Bundestag: la mida sí importa

HOW TO SHRINK A PARLIAMENT

ANTI-BLOATING MEDICINE: Remember the debate surrounding the size of the Bundestag last year? Even before the election, everyone knew (and feared) it was going to be the biggest one ever, due to Germany’s complex electoral system. We lovingly baptized it “über-Bundestag” at the time, a fitting name for a parliament of 736 members, one of the largest in the world. But now three lawmakers, one per each traffic-light party, have drafted a proposal to put an end to the bloating: The debate, which led nowhere in the past legislative term, is being restarted with a fresh approach.

What’s the diagnosis? Currently, the bloating is caused by a mechanism aimed at creating justice: German voters cast two ballots, one for a candidate in their local constituency and a second for a party. If a party wins more seats via the former than the latter, a process is triggered whereby it gets to keep those seats and other parties are compensated for the imbalance this creates. 

What’s the therapy? Sebastian Hartmann, an SPD lawmaker and one of those behind the new approach, said that compensation seats would simply be removed so as to ensure that there will never again be more MPs than originally intended. The beauty of the plan, he said, is threefold. “Voters could be confident that the Bundestag won’t grow larger than 598 seats; we would be able to leave the number of constituencies at 299 as already agreed; and on the local level we would keep the emphasis on the candidate rather than the party,” Hartmann told us.

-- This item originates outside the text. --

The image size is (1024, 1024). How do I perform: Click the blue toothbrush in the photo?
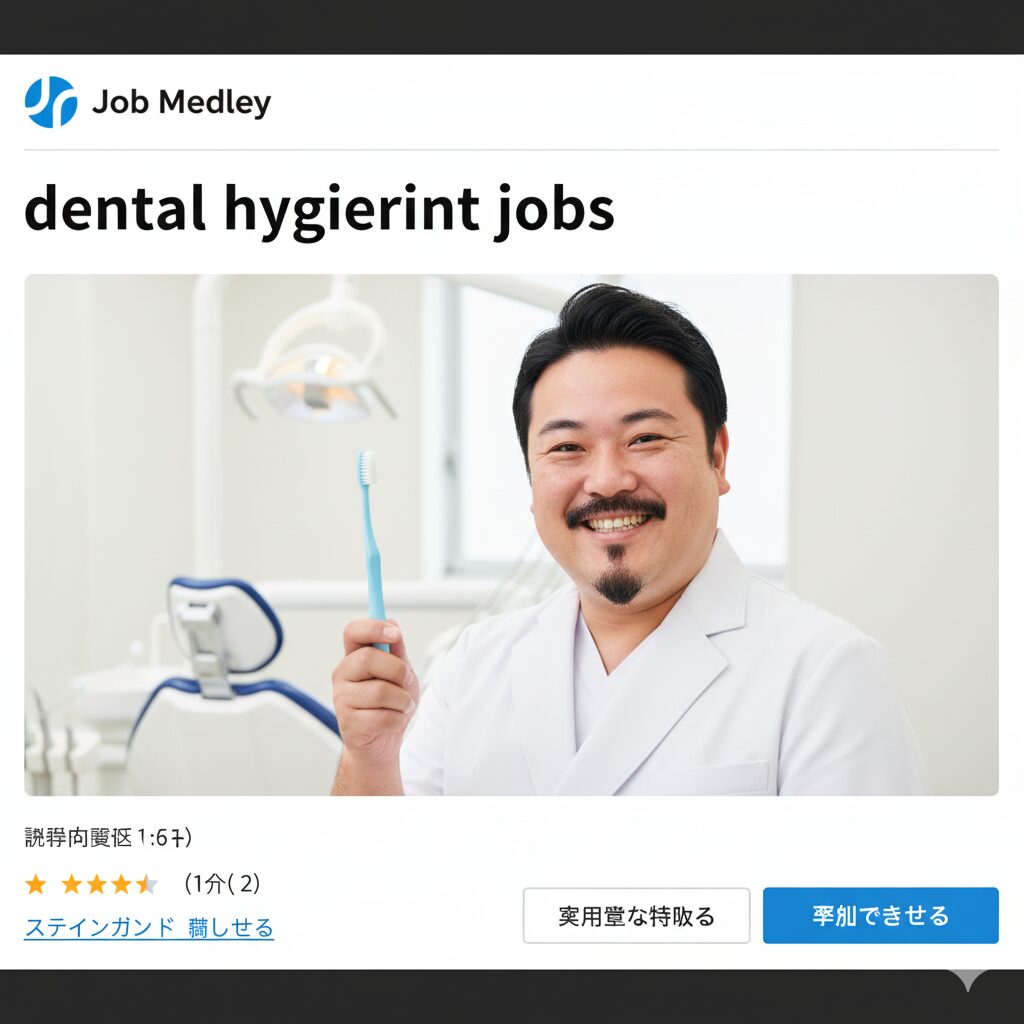(x=374, y=550)
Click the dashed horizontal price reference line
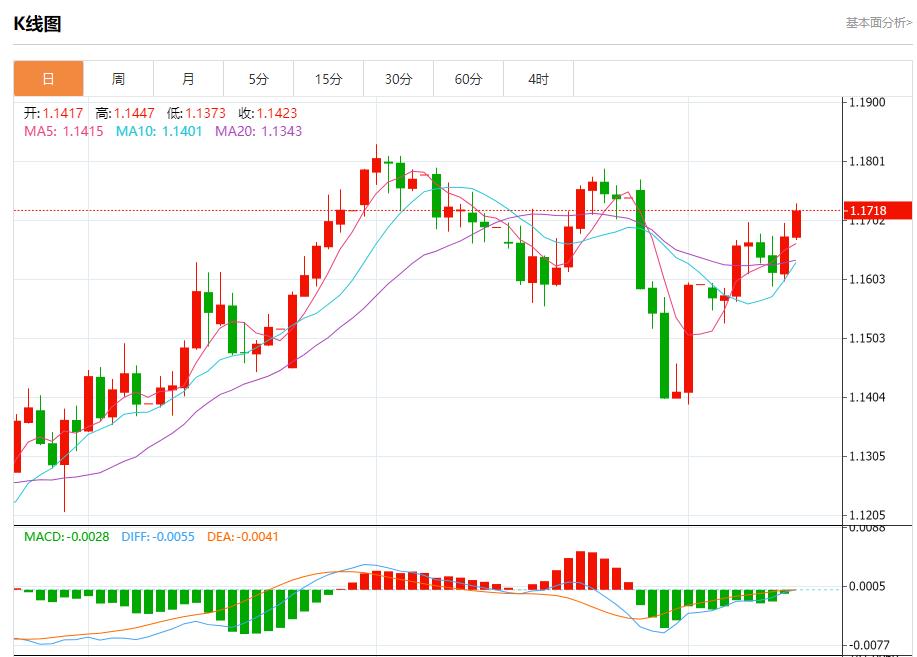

Any side effects? There may be cases where the candidate who comes in first in a constituency can’t be sent to the Bundestag because the number of seats for his or her party from his or her state has already been reached. For that eventuality, there would be a third vote, an “Ersatz vote,” Hartmann said, with which voters can (but don’t have to) indicate who their second choice would be. The candidate who gets the most actual and Ersatz votes combined would then be sent to the Bundestag.

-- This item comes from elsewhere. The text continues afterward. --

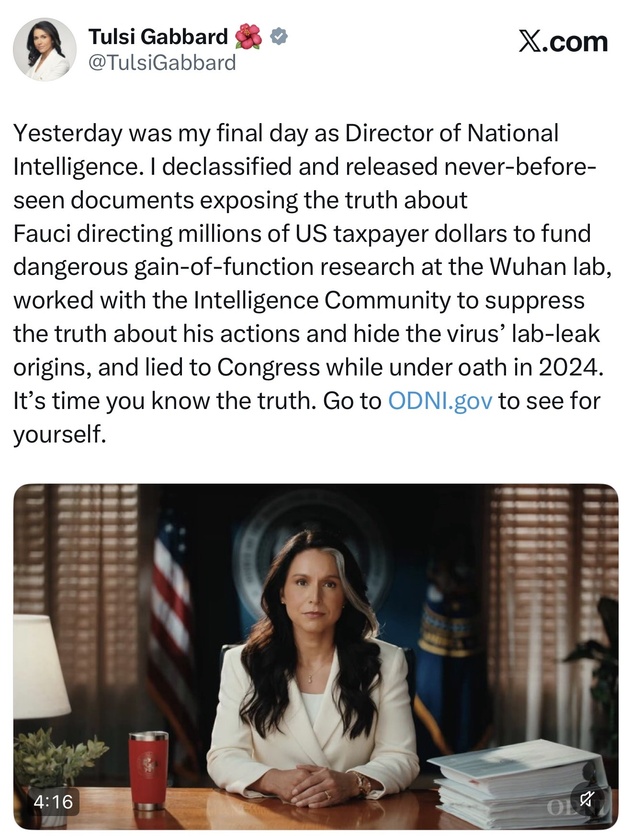Click the "Director of National" text in the tweet
632x840 pixels.
coord(452,133)
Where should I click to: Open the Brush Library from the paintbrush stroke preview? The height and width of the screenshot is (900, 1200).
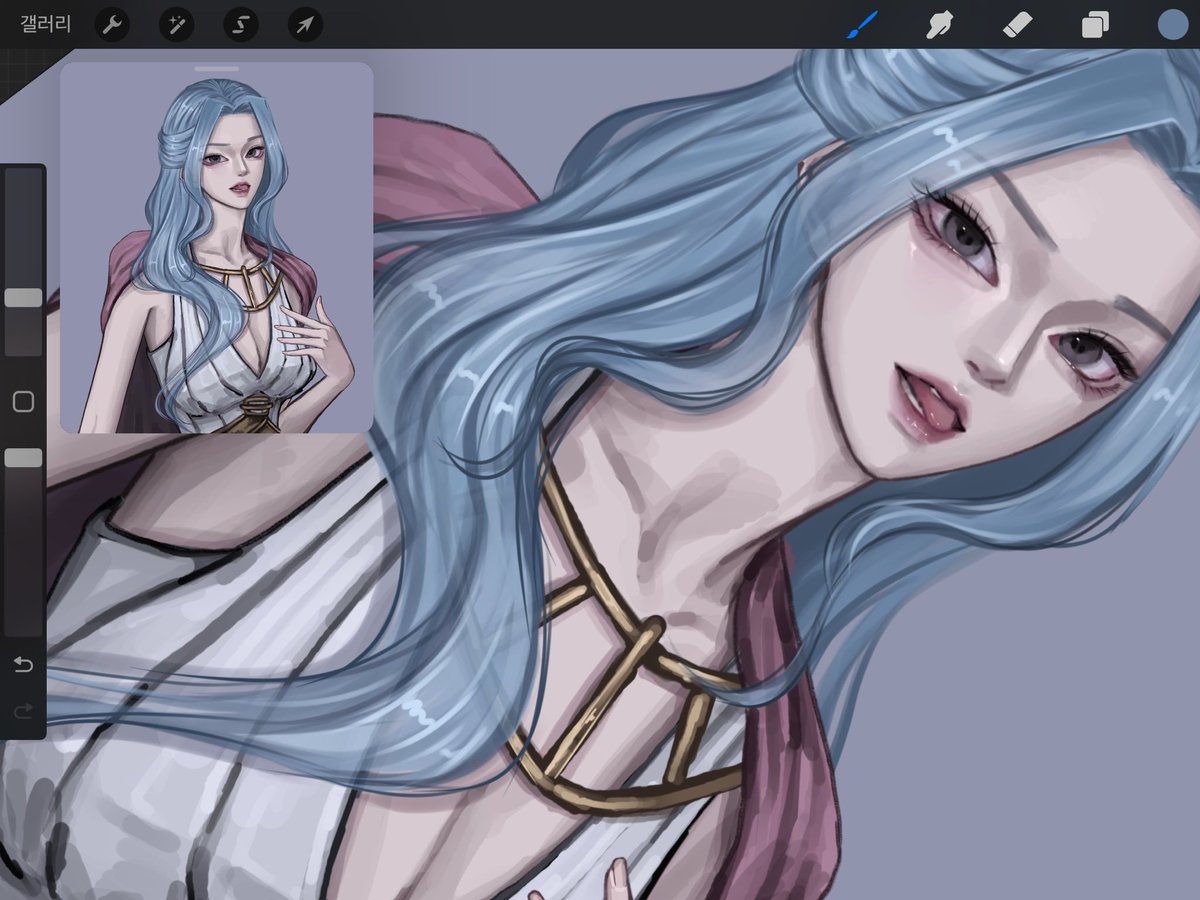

Bavarian cure skeptics: Criticism is sure to come from Bavaria, where the mighty Christian Social Union (CSU) has benefited from the current system by getting many so-called “overhang seats.” But Hartmann said “you have to think about the electoral system from the point of view of the citizens,” adding that if the CSU doesn’t like the compromise, “they better make their own proposal.” Either way, he said, things cannot stay as they are.